● Document segment
◇ ◇ ◇ ◇ ◇ ◇ ◇

Maersk cited regional conflict and personnel safety as it suspended cargo bookings across West Asia, signalling growing disruption to global trade routes. (IMAGE: REUTERS)
Maersk, the world’s second-largest container shipping company that handles a significant share of global trade, said it has suspended cargo bookings to and from several ports in the West Asia region as the ongoing war begins to disrupt global shipping routes.
The company on Wednesday said it will no longer accept cargo bookings involving ports in the United Arab Emirates, Iraq, Kuwait, Qatar, Bahrain, most of Oman and two ports in Saudi Arabia, according to a report by Barron’s.
However, the suspension will not apply to shipments of critical food supplies, medicines and other essential goods, which will continue to move through the region.
Maersk said the decision was part of operational measures aimed at protecting personnel and safeguarding cargo amid the escalating conflict.
“We are taking operational measures to ensure the safety of our personnel, safeguard your cargo and maintain service stability across affected trades in the Middle East,” the company said in a statement accessed by Barron’s.
Maersk had earlier announced that it would reroute vessels bound for the Suez Canal around the southern tip of Africa and suspend all vessel crossings through the Strait of Hormuz as tensions escalate in the region.
The changes mean ships travelling between Asia and Europe may now take longer routes around the Cape of Good Hope, adding time and cost to global shipping, the news agency said in its report.
Financial markets also reacted to the development. Shares of Maersk traded in Denmark fell nearly 2% on Wednesday following the announcement.
The disruption comes as insurance providers pause coverage for vessels operating in parts of the Gulf amid the intensifying conflict.
US President Donald Trump on Tuesday said the United States Navy would escort oil tankers through the Strait of Hormuz if necessary, as concerns mount over energy supply disruptions.

◇ ◇ ◇ ◇ ◇ ◇ ◇

● Data shown
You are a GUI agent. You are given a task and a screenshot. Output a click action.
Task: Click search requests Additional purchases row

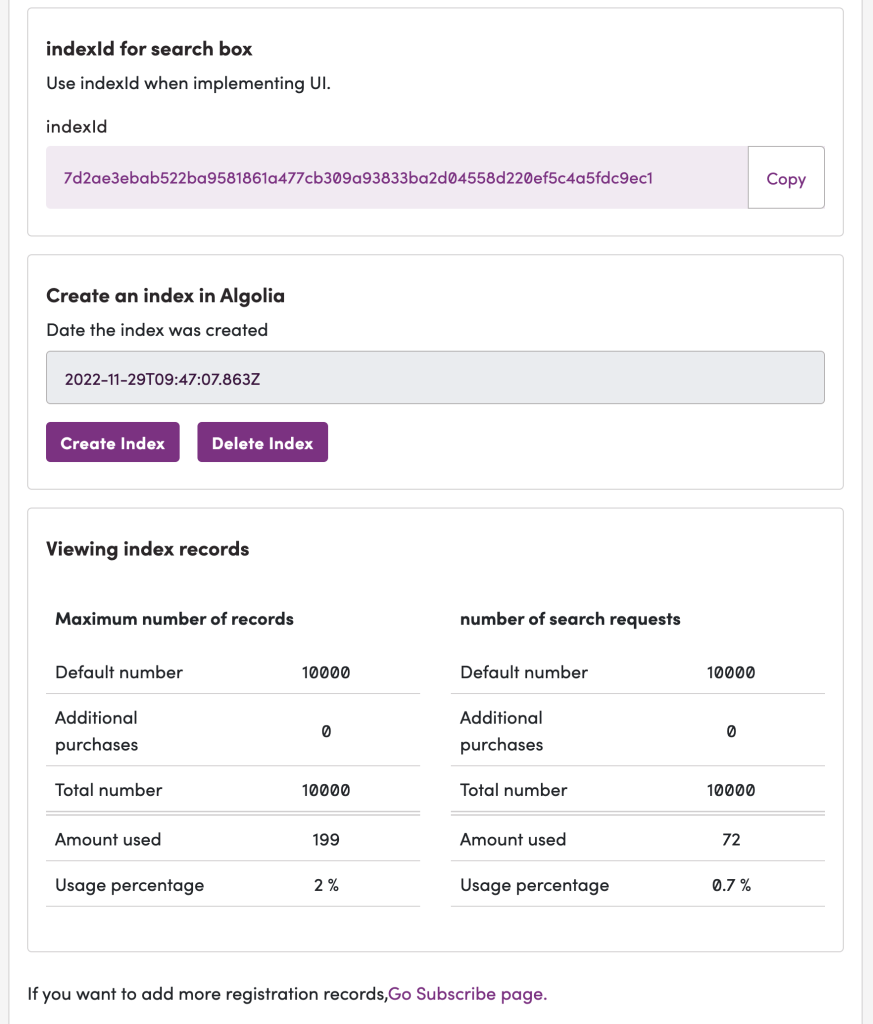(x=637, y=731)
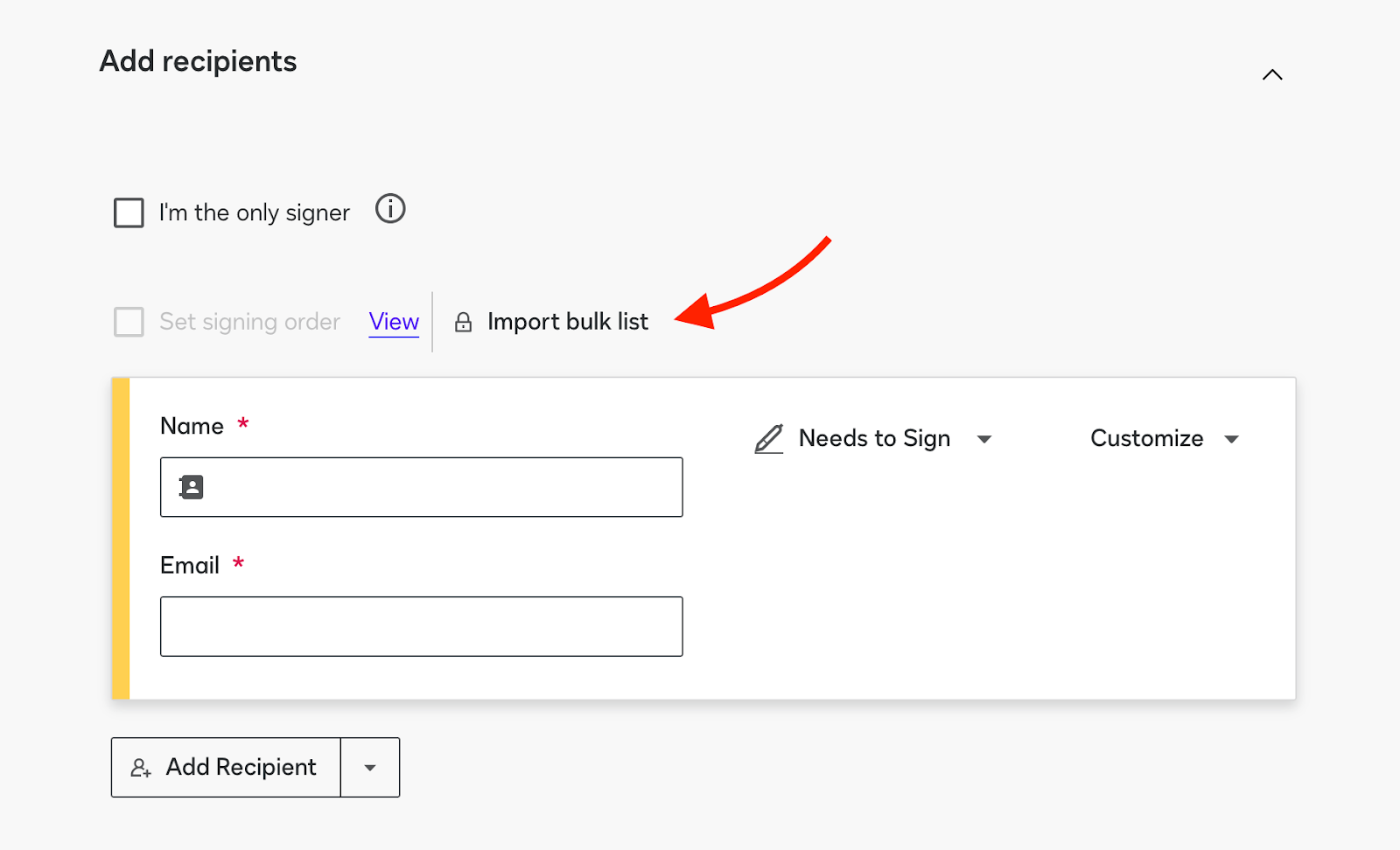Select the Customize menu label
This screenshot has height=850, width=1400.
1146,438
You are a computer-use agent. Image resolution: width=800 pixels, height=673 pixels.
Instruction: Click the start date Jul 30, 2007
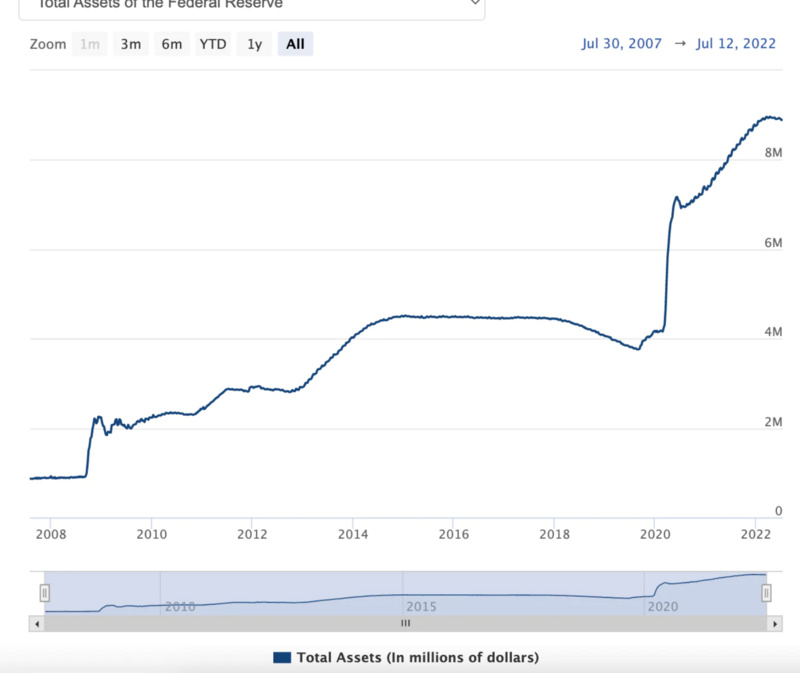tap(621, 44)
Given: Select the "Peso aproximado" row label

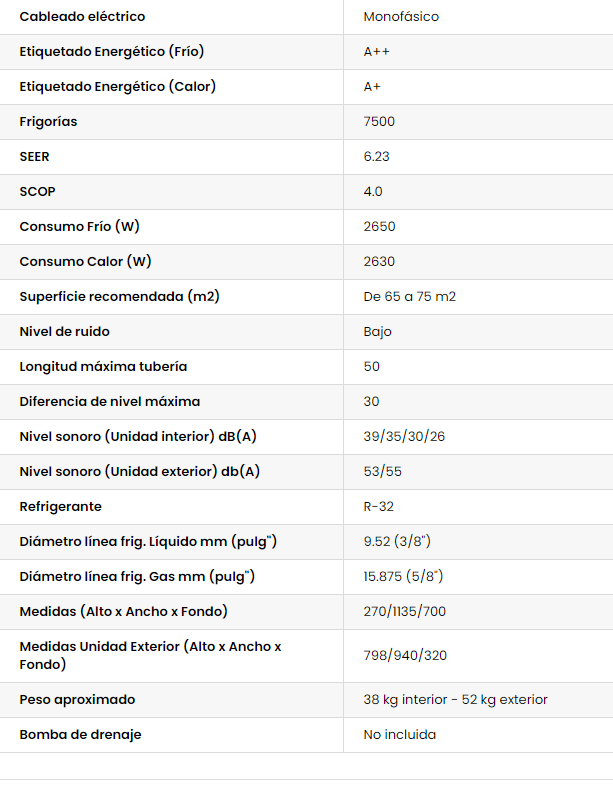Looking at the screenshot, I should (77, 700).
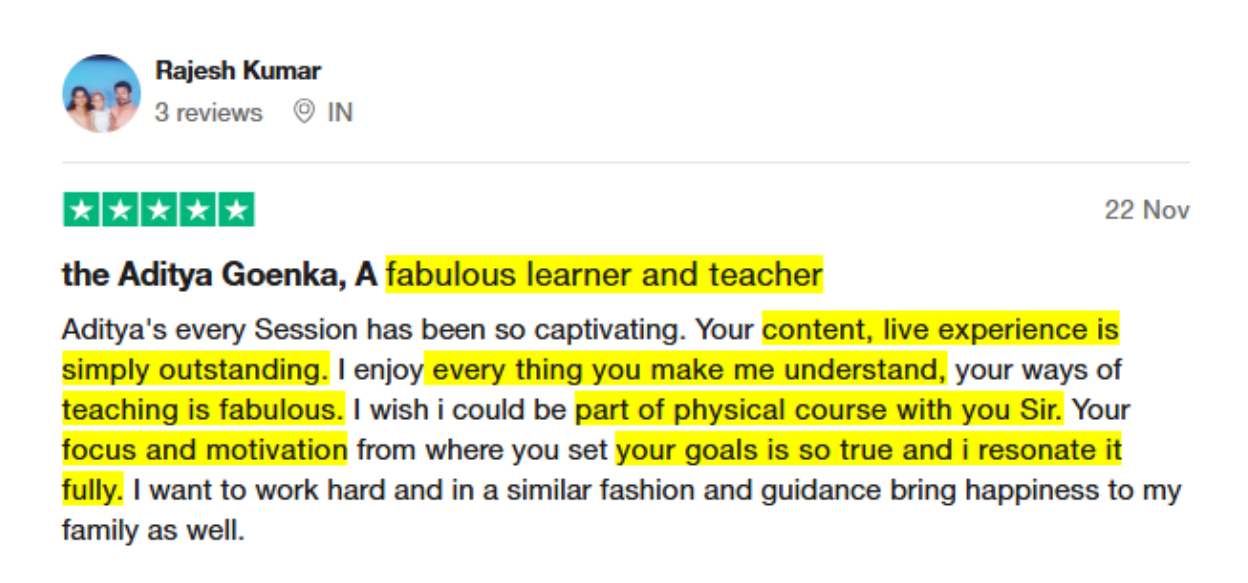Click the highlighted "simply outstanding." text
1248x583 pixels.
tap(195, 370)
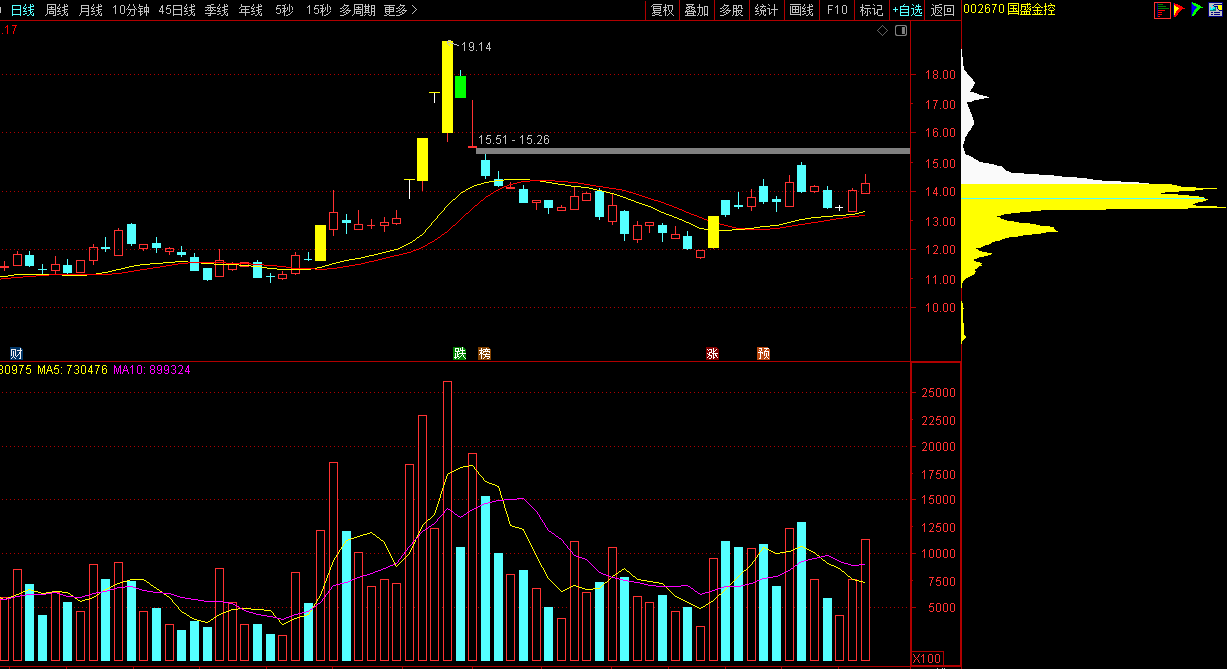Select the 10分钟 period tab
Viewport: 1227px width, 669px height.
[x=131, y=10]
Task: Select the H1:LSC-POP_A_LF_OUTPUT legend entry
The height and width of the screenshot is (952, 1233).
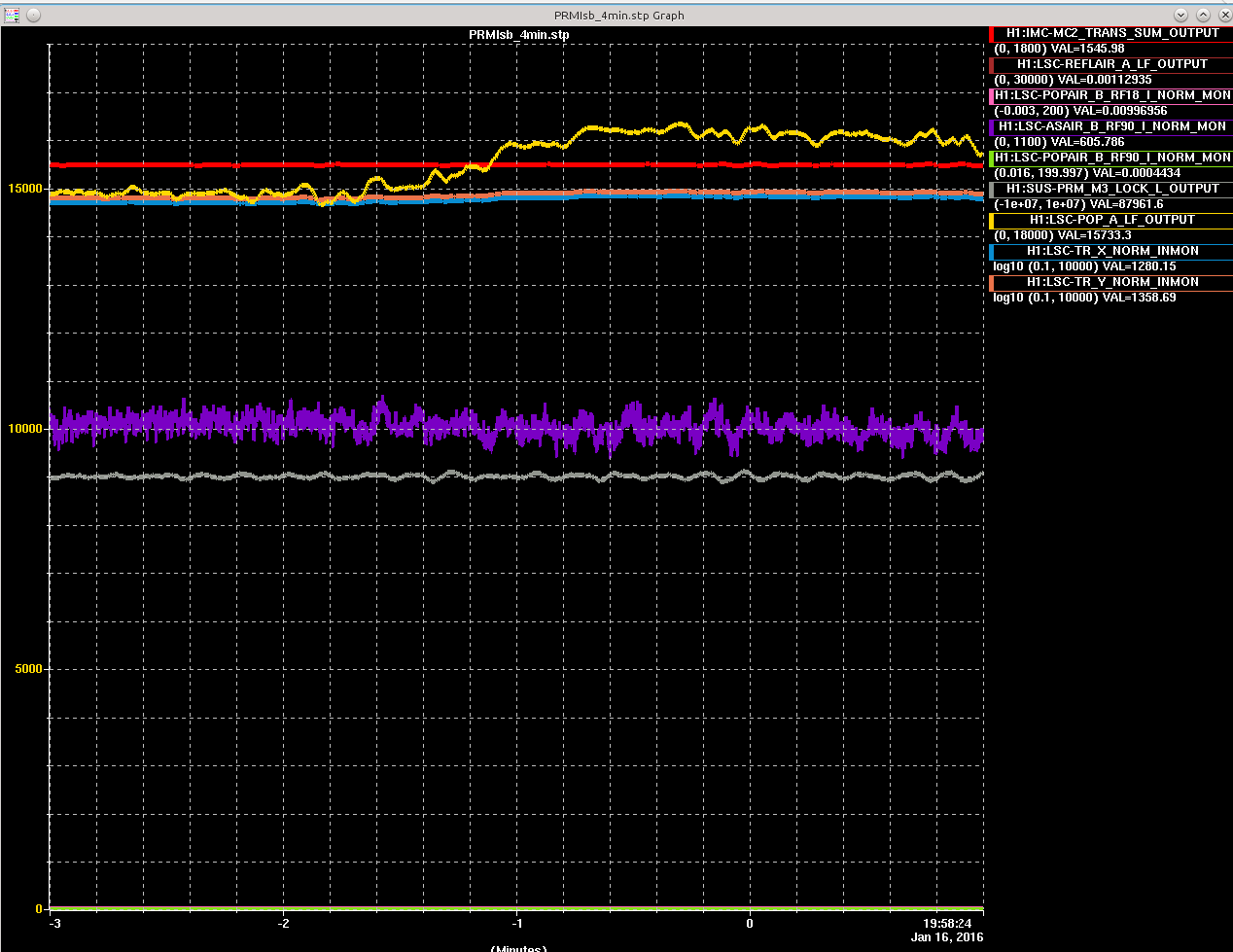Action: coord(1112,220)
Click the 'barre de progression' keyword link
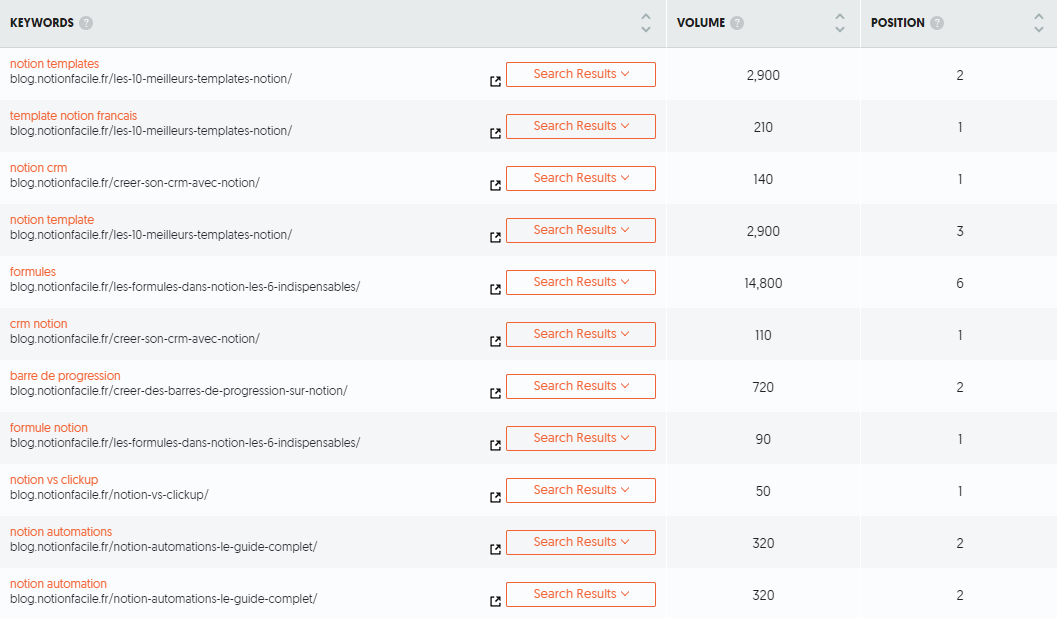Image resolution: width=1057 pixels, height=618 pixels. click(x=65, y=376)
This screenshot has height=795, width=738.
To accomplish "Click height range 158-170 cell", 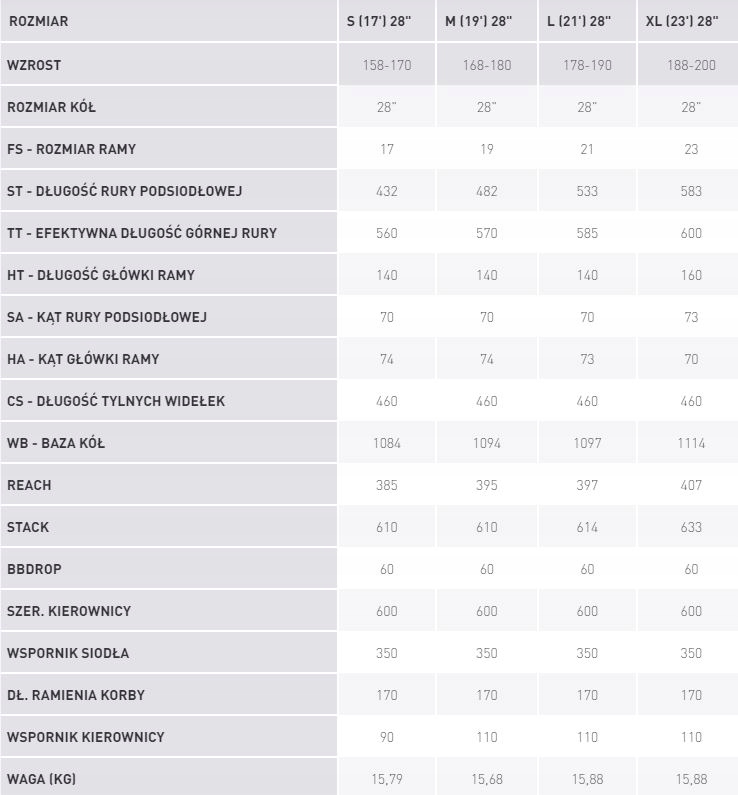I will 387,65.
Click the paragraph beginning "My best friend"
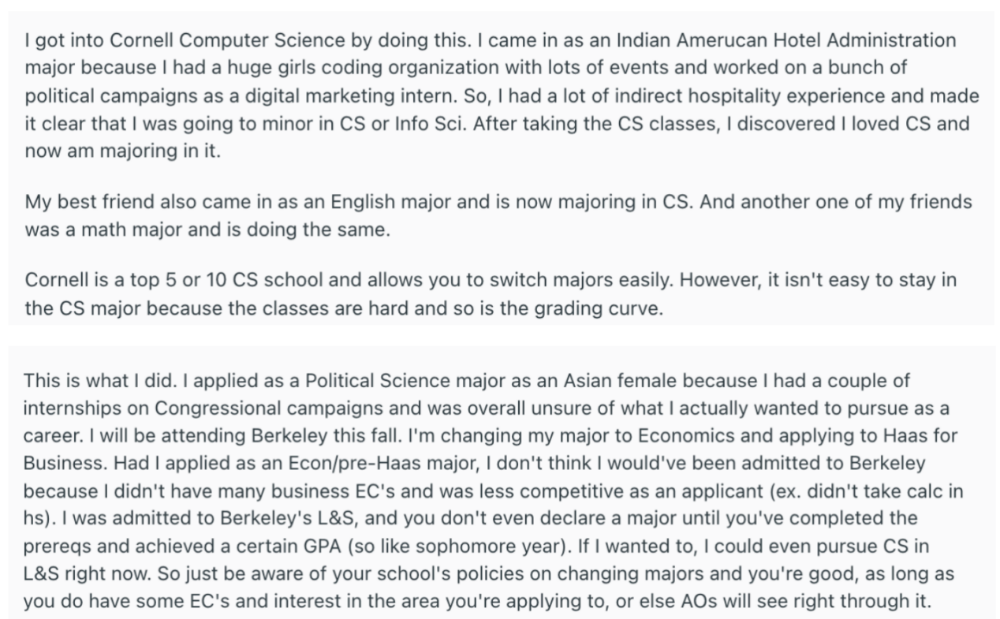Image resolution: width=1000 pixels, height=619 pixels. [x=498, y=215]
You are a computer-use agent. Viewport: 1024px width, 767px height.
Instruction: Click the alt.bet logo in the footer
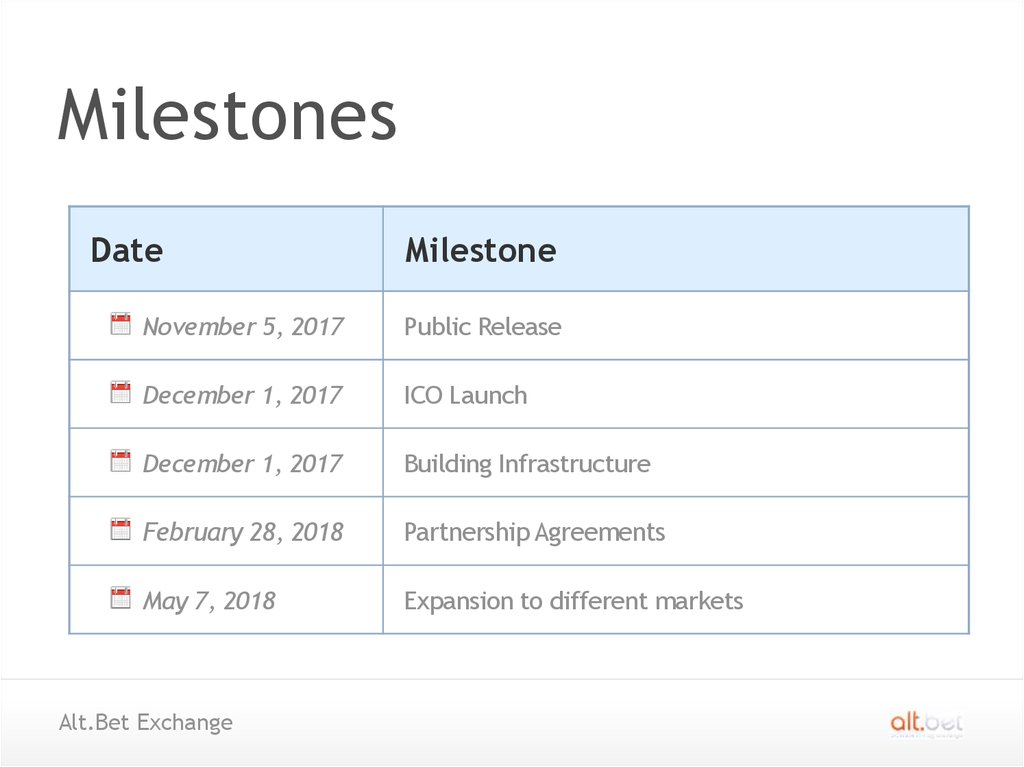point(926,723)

◇ ◇ ◇ ◇ ◇ ◇ ◇

● How to complete this task
Return the passage of the Maersk shipping article between "The company on" and "accessed by Barron’s.", inclusive, copied word for word. The material has no connection to the text.

● Task solution
The company on Wednesday said it will no longer accept cargo bookings involving ports in the United Arab Emirates, Iraq, Kuwait, Qatar, Bahrain, most of Oman and two ports in Saudi Arabia, according to a report by Barron’s.
However, the suspension will not apply to shipments of critical food supplies, medicines and other essential goods, which will continue to move through the region.
Maersk said the decision was part of operational measures aimed at protecting personnel and safeguarding cargo amid the escalating conflict.
“We are taking operational measures to ensure the safety of our personnel, safeguard your cargo and maintain service stability across affected trades in the Middle East,” the company said in a statement accessed by Barron’s.